= Greece's reaction to the 2008 Kosovo declaration of independence =

Kosovo's declaration of independence from Serbia was enacted on Sunday, 17 February 2008 by a unanimous vote of the Assembly of Kosovo. All 11 representatives of the Serb minority boycotted the proceedings. International reaction was mixed, and the global community continues to be divided on the issue of the international recognition of Kosovo. Greece has not recognized Kosovo as a sovereign independent state, citing principles of International Law and UN Security Council's resolutions.

==Reaction==
The day after the declaration, Greece stated that it would make a decision whether to recognise independent Kosovo or not after examining the issue in depth and that its decision would come as a result of close cooperation with European and neighbouring countries, bearing in mind Serbia's role in maintaining regional stability.

On 29 August 2008, following the Russo-Georgian War, a Greek foreign ministry spokesman replied in passing during a press briefing that Greece did not recognise Kosovo and will not recognise South Ossetia and Abkhazia because "the basic principle of respect for the territorial integrity and independence of states" is of "long-standing importance to, and is a fundamental constant of, the Greek foreign policy of all Greek governments".

In February 2009, a spokesman from the Greek embassy in Belgrade said that Greece has no plans to alter its stance on Kosovo despite the adoption of EP resolution calling on EU states that have not recognised Kosovo to do so. He also added that all Greek MEPs who attended the debate in Strasbourg "voted against the resolution".

In May 2009, Greece backed Kosovo's IMF bid and voted in favour of it becoming the IMF's latest member.

On 2 July 2009, President of Greece, Karolos Papoulias, stated "When it comes to Kosovo, the Greek position is well known. Our country has always been in favour of a mutually acceptable solution which would be based on international law, which would respect minority rights and would produce neither winners nor losers".

In September 2009, new Greek Prime Minister George Papandreou commented on the issue of Kosovo's independence by saying that "its unilateral recognition is a flagrant violation of international law" and added that "Greece's insistence on international law is a profoundly patriotic stance". In a June 2008 letter to French President Nicolas Sarkozy, he had stated that "unilateral declaration of independence by Kosovo and its recognition by some EU member-states in violation of the principles of International Law and UN Security Council's resolutions and without a previous decision by the EU's 27 member-states, does not contribute to the region's stability".

In September 2011, it was reported that Greece supported Kosovo's membership in the European Bank for Reconstruction and Development.
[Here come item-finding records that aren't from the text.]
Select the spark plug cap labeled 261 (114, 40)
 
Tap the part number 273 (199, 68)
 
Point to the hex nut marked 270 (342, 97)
In a March 2012 interview for Gazeta Express the head of the Greek Liaison Office in Pristina, Dimitris Moschopoulos, said that the recognition by Greece will arrive step by step and is something that will come naturally. He said that Greece wants all of the Western Balkans to become part of the EU, and therefore this perspective involves recognition.

During a September 2012 address to the National Assembly of Serbia, Greek Ambassador to Serbia Dimosthenis Stoidis said that his country would not recognize Kosovo in spite of the fact that the Greek government-debt crisis had been "used in order to pressure Athens to recognize the authorities in Priština".

In December 2012, Moschopoulos said that Greece does not recognise Kosovo, but supports its European integration, and voted in favor of Kosovo as a member of the European Bank for Reconstruction and Development.

There were reports in 2015 that Prime Minister Alexis Tsipras would visit Serbia to discuss recognising Kosovo as a condition of Greece's financial bailout, yet two Belgrade newspapers wrote it would not happen and reported "it would take a miracle for Greece not to recognize Kosovo". Dusan Janjic, a political analyst, said "Tsipras will play pragmatically. He will recognize Kosovo in order to delay the issue of Northern Macedonia's name. Due to the bad situation he won't be able to conduct his own policy. He will have to make concessions, and in this case it will be recognizing Kosovo." Janjic also said that recognizing Kosovo "would be useful for establishing ties between Greece and Albania and Albanians in the region."

In February 2022, during a meeting with President of Serbia Aleksandar Vučić, Prime Minister of Greece Kyriakos Mitsotakis stated that Greece will not change its position on Kosovo, but will support the continuation of the dialogue between Kosovo and Serbia, in order to seek normalisation of relations with Kosovo.

In April 2023, Greece along with Bosnia and Herzegovina, Moldova, Slovakia and Ukraine abstained in the vote to approve Kosovo's membership in the Council of Europe.

==Relations==
Despite not formally recognizing Kosovo, Greek authorities still maintain ties. Foreign Minister Nikos Dendias has made numerous visits to Pristina, meeting with the Prime Minister of Kosovo, the President of Kosovo and his Kosovar counterpart.

Greece maintains a liaison office in Pristina and Kosovo has a liaison office in Athens.